The peephole slammed shut. A half-second later and Ka' Tra heard the sounds of bolts being pulled back and chains being rattled loose. The door creaked half-open. "Enter."

Ka' Tra slid through the slight gap and into a comfortable-looking hall, its walls an inoffensive orange. "I'm here for the seer."

"Upstairs," the short man finished locking the door before nodding towards the threadbare carpeted stairs.

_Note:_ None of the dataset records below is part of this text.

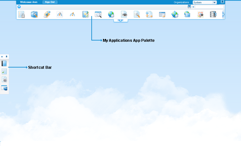The width and height of the screenshot is (241, 146).
Task: Open the flowchart with orange arrow app
Action: (x=149, y=14)
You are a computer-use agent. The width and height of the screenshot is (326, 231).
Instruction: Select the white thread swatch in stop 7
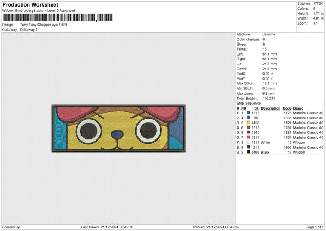[x=248, y=142]
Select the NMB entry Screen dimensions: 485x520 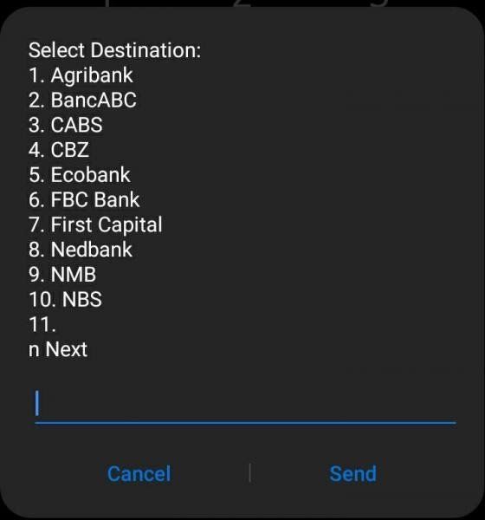click(x=62, y=274)
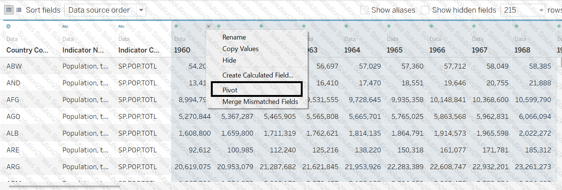Viewport: 562px width, 190px height.
Task: Click the Abc type icon above Indicator Name
Action: click(x=65, y=26)

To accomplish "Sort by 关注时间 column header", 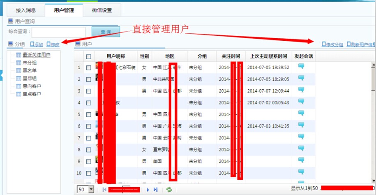I will click(231, 56).

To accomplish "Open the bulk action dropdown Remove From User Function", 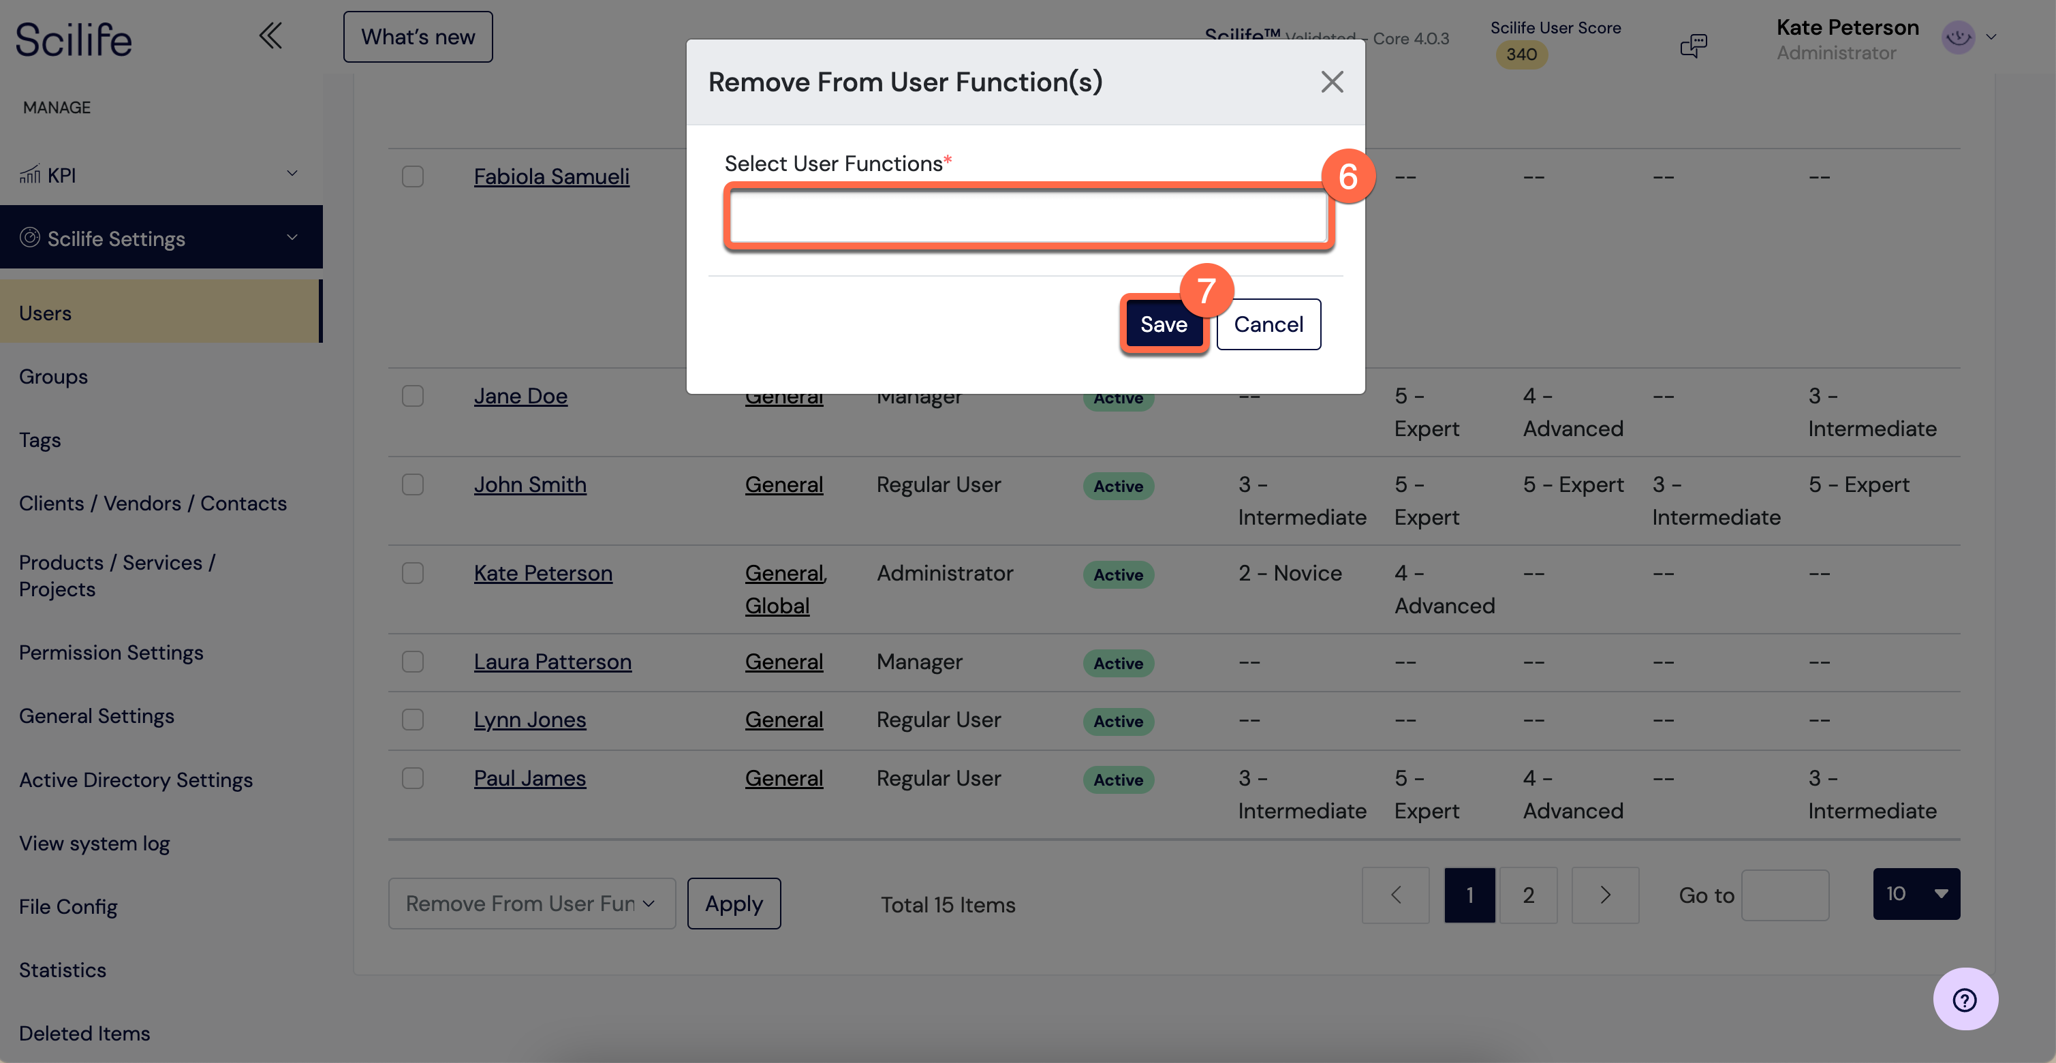I will (x=532, y=903).
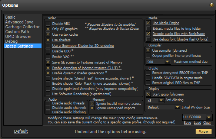Image resolution: width=216 pixels, height=139 pixels.
Task: Open the Initial Window Size dropdown
Action: [x=163, y=107]
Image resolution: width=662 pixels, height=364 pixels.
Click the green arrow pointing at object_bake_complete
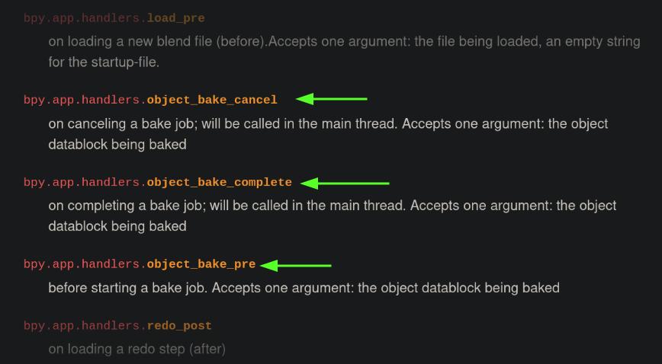[345, 183]
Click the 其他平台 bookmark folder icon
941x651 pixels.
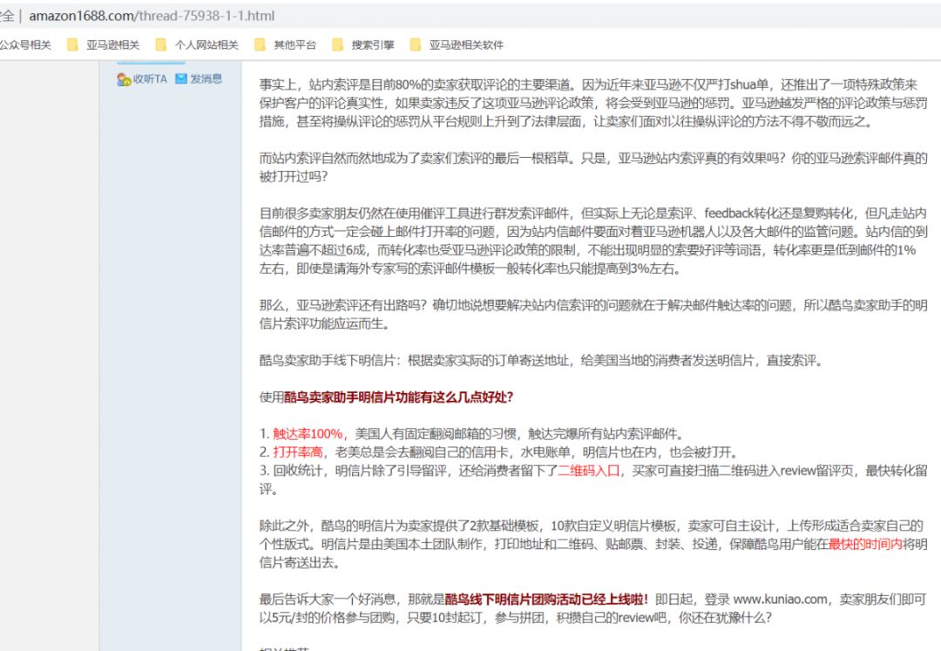[x=260, y=45]
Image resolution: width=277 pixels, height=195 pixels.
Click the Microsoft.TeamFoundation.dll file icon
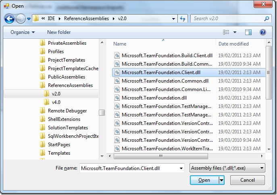pyautogui.click(x=117, y=98)
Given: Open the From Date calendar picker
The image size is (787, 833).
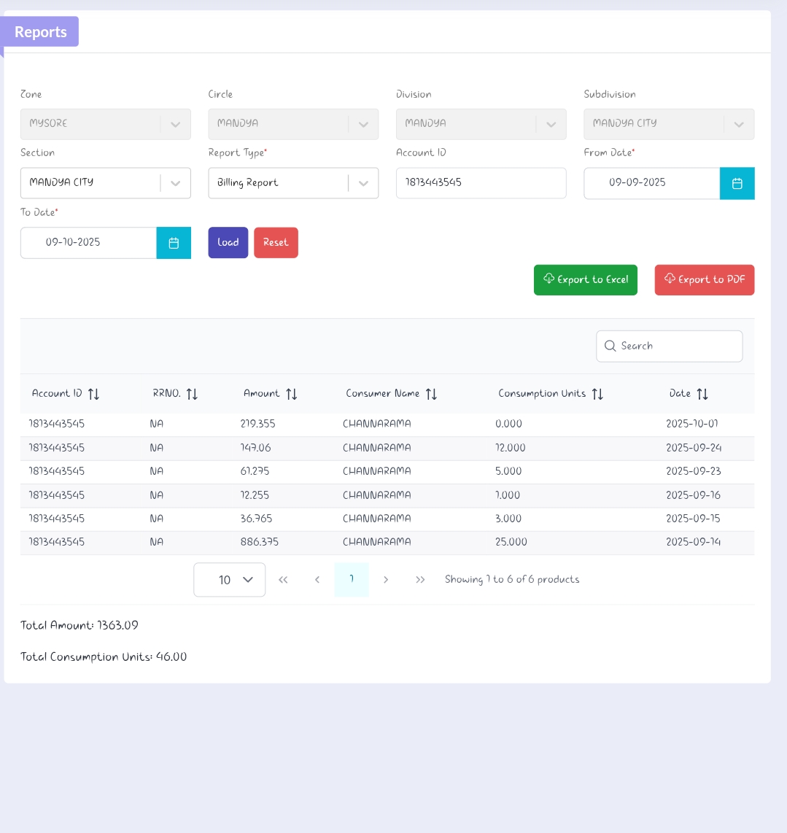Looking at the screenshot, I should (737, 183).
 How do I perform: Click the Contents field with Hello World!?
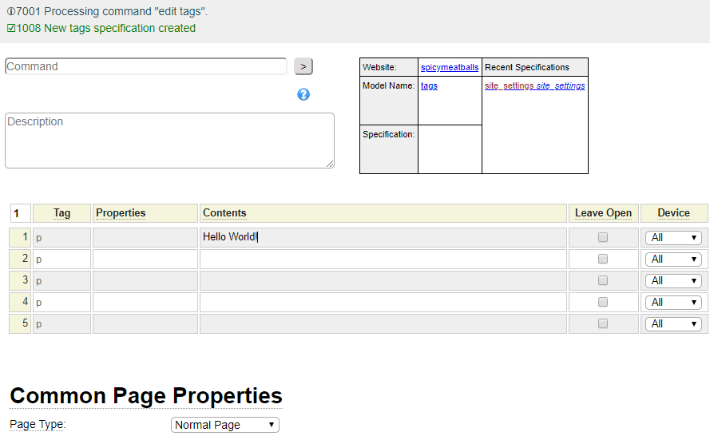point(383,237)
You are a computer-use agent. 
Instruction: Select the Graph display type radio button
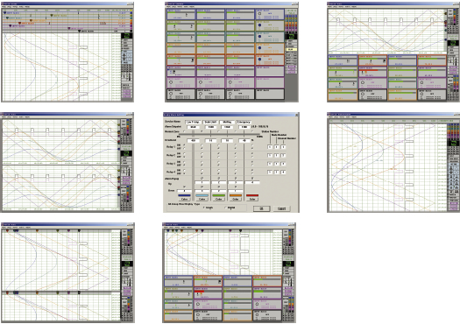point(204,208)
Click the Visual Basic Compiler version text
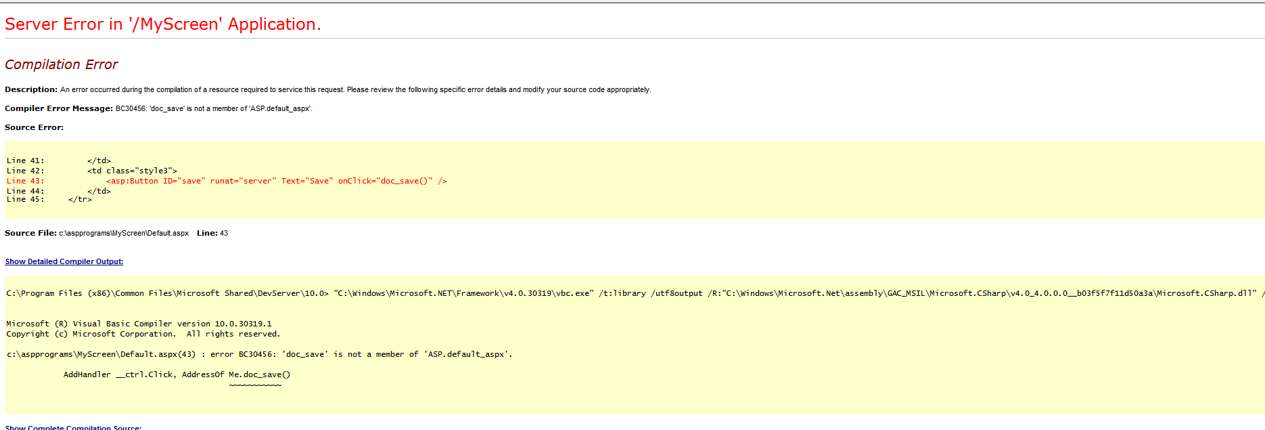This screenshot has width=1265, height=430. [x=139, y=324]
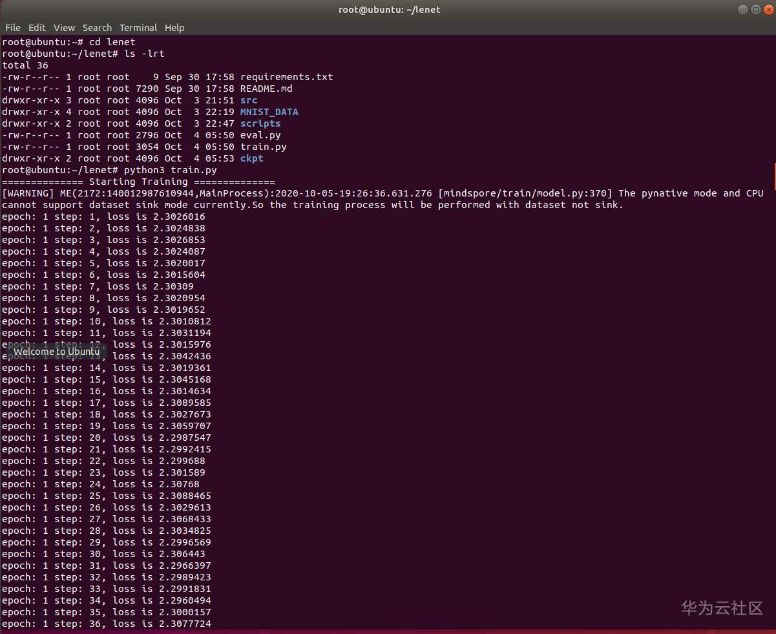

Ka 'Tra strode up the stairs, his feet so light that the steps forewent their usual protesting creak. After a cursory nod at the two Blade-Warriors posted on the narrow landing, he ducked through the door opposite.

The room was sparsely-furnished, with only a bed, chair, and desk of the most basic quality. But then it was a lot more than many Ishanti had these days.

"Seer," Ka 'Tra nodded at the man sat in the chair. The seer was a short, scrawny man almost entirely bald save for a few last stubborn wisps. His green eyes were rheumy and his entire personality lacked any force whatsoever. And yet the fates had made him the most powerful remaining Ishanti mage, those stronger than having already been culled. "You have news."

"Yes," even the man's voice, like his personality, was muted. Ka 'Tra had to strain to hear him. "Last night a great force for good arrived in this dimension."

"Yes?" Ka 'Tra crouched before the old man, blood quickening. "And where did this force arrive?"

The seer hesitated before replying. "In Parhea."

Ka 'Tra's heart dropped. Not one of the client nations or even the Free Trade Alliance but the very imperial seat itself. "Dead before they know it," he pronounced the likely sentence.